August 12, 2011 | Unregistered Commenteralexandra
Wow, this post made me think and laugh and cry a little all at the same time. I am 35 according my piece of paper in my safe. I still remember being 25 desperately hoping no one on the kindergarten playground would ask me how old I was because then they would know. I got pregnant in my first year of college married that long haired hippie boy and didn't finish what I started so eagerly at 18. And then I was 26 and lost our second baby and then 27 and held our living breathing 2nd child. Then went back to finish what I started which took another 6 years another lost baby another breathing little boy and infertility treatments and a dangerous pregnancy that nearly went south at the last moment but resulted in beautiful c-section scar and baby girl and piece of paper that cost more than our first house within 4 days of each other. And then just as all the relief of being done getting by children, my piece of fancy paper on the wall a health scare that resulted in a surgery where I lost my womb, the volume of the blood in my body twice over and to this day makes my ob/gyn blanch when I walk into the office to see him. The one time a woman had said to him "this is going to go so wrong" the day he wheeled me in for surgery and resulted in him ordering up extra life saving blood based on a feeling and his tears waking me in ICU the next day just because I made it. I will drop my oldest boy off in 4 days for his sophomore year is high school, now taller than I by 4 inches. I will hold the hand of my baby as I take her to preschool for the first day and cry in the van again. And it feels perfect.
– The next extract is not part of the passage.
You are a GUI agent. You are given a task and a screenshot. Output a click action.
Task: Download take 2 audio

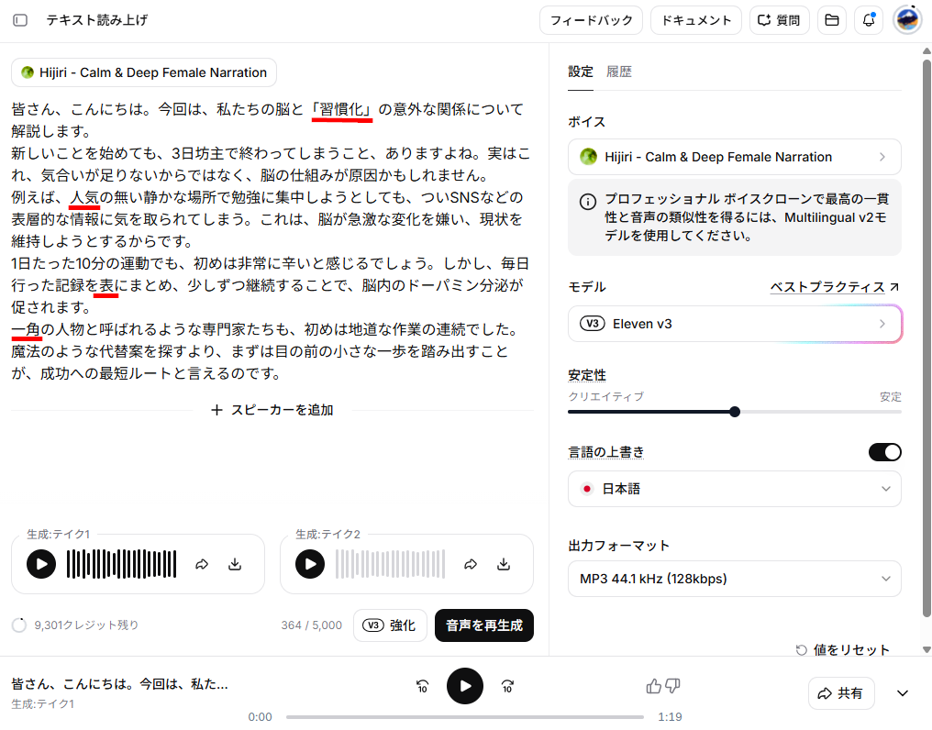(504, 564)
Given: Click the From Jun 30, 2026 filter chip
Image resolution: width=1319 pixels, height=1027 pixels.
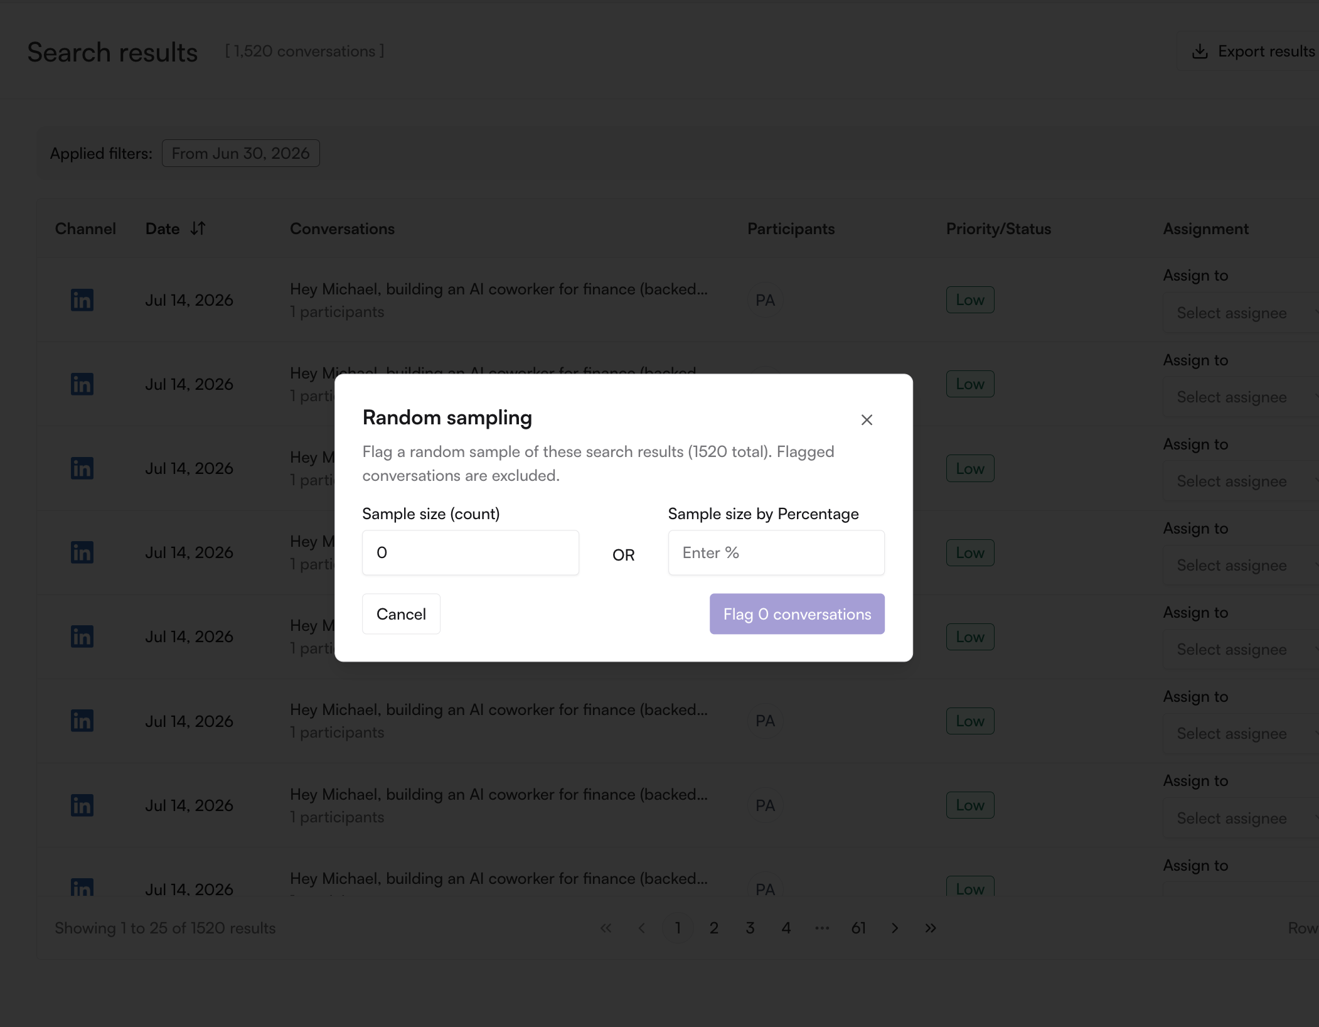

I love watching my son preparing with all his might to go to the Air Force Academy and revel in how amazing it felt to be standing on the edge about to jump, the squiggles racing through my stomach, feeling strong enough to take on the world. The nausea inducing fall wondering "oh my god did I jump far enough". And the thrill of the cold water when I landed. The water feels as amazing to float in as it looked from way up there and I as happy here as I was up there. And I can't wait to see where the current takes me down this river, I know it will be an amazing trip and an incredible end/beginning when I spill out into the ocean again one day.